— Requirement —
Extract every line of the entries below that contains the string "cell", treating uppercase and lowercase letters as different.

— Source data —

----

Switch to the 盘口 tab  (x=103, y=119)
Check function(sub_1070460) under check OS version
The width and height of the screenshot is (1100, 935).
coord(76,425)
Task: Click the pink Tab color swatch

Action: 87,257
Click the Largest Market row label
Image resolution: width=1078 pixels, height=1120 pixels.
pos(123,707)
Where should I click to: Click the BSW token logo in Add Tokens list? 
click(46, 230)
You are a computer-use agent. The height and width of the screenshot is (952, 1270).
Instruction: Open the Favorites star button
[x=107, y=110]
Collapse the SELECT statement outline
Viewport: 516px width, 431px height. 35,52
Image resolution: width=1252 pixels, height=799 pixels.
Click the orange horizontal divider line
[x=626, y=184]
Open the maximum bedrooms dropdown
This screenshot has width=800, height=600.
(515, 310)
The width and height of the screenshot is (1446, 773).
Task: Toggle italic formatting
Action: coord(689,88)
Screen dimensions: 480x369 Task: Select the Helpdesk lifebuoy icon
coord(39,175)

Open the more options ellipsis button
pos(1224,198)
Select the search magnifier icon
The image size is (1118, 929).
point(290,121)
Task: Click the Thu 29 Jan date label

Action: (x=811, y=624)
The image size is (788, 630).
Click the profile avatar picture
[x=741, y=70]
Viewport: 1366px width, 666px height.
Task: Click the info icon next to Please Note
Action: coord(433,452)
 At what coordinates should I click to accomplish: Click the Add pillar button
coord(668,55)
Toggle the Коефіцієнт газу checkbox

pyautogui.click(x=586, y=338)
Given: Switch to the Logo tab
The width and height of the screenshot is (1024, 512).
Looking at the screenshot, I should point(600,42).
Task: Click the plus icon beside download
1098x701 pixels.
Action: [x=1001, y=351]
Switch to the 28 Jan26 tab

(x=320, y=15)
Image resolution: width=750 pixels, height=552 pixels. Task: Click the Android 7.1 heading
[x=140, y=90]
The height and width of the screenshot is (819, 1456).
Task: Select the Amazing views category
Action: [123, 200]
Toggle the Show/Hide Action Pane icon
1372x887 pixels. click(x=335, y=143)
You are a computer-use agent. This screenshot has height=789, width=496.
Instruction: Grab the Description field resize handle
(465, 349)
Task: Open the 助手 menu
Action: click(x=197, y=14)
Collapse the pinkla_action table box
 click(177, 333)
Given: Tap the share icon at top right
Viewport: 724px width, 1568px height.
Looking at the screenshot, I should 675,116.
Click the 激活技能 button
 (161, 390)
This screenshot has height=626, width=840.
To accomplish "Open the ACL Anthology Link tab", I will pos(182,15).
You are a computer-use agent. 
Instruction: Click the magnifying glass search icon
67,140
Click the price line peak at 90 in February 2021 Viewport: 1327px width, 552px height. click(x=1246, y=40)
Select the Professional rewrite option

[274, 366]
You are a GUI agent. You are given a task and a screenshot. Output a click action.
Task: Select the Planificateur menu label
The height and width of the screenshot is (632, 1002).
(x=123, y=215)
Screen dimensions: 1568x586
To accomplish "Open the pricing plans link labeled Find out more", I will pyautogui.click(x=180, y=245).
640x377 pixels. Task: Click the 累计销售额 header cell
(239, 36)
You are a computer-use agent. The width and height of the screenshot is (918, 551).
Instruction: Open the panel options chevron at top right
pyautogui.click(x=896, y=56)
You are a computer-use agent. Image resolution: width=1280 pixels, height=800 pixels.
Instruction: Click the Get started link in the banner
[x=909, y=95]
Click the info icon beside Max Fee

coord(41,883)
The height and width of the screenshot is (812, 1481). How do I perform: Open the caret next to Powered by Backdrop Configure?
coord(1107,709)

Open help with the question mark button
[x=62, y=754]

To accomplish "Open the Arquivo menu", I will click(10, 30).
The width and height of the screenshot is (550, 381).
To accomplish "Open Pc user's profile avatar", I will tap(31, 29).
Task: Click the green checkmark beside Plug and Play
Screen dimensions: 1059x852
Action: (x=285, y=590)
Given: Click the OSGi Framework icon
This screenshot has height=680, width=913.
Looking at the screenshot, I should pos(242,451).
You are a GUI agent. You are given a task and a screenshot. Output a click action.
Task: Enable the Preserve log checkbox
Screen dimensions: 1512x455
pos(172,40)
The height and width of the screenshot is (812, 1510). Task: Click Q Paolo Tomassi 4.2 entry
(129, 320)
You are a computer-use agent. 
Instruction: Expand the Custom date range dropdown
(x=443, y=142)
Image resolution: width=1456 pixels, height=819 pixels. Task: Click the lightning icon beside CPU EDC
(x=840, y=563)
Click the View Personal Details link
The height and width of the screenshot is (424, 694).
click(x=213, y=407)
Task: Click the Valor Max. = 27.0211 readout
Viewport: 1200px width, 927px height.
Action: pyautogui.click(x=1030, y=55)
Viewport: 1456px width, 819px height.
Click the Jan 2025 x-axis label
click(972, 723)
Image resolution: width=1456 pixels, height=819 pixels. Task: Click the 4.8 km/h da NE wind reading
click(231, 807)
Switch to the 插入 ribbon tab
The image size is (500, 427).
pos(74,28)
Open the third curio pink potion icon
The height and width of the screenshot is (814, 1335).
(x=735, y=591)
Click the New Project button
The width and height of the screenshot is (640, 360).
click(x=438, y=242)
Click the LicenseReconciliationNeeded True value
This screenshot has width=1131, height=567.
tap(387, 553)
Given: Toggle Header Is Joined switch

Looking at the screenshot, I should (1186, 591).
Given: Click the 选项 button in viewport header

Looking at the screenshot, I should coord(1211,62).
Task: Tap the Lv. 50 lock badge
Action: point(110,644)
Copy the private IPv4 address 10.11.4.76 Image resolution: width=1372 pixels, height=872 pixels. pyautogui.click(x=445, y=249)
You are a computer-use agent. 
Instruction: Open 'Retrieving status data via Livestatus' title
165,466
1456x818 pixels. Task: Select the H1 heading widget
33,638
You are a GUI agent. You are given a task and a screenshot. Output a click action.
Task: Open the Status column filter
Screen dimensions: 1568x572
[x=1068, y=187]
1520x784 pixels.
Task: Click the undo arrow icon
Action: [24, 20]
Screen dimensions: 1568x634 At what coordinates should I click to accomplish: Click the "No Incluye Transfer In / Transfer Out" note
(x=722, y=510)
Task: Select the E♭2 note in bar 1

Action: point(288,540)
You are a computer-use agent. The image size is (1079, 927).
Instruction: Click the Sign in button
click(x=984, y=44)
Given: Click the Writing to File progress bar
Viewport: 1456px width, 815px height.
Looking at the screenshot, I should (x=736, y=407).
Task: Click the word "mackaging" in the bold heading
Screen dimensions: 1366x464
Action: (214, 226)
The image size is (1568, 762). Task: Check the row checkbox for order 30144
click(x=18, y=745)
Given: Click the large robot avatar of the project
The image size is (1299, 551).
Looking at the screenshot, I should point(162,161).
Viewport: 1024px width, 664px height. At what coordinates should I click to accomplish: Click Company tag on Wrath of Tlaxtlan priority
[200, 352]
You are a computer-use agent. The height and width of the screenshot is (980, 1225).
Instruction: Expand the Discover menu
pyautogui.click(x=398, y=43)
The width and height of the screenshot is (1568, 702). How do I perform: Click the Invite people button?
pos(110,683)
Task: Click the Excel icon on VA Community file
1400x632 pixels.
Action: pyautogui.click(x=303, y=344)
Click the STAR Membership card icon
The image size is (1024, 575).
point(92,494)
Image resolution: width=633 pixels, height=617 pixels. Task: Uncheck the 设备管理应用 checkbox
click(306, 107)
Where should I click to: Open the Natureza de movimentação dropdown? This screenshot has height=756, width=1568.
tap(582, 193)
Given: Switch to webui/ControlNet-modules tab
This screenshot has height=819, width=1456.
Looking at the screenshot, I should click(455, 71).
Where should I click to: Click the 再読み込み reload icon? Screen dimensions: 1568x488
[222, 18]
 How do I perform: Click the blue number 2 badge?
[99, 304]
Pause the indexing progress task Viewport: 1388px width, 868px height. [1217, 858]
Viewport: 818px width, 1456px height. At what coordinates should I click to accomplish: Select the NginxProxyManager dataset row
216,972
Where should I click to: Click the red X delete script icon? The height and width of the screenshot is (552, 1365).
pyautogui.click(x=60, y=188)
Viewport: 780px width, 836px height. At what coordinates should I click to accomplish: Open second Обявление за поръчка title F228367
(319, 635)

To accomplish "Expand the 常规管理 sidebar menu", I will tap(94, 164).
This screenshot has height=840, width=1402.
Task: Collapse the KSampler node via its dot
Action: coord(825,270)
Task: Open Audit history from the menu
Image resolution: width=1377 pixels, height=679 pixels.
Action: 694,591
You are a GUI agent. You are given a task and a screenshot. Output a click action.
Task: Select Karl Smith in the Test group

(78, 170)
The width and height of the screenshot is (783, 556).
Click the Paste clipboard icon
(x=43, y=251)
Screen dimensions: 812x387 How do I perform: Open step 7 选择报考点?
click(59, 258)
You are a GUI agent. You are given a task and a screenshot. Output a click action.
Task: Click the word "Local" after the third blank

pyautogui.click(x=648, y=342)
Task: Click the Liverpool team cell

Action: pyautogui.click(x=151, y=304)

----

— Correct response —
640x377 pixels. Task: Click the 累计销售额 header cell
Task: Click the Liverpool team cell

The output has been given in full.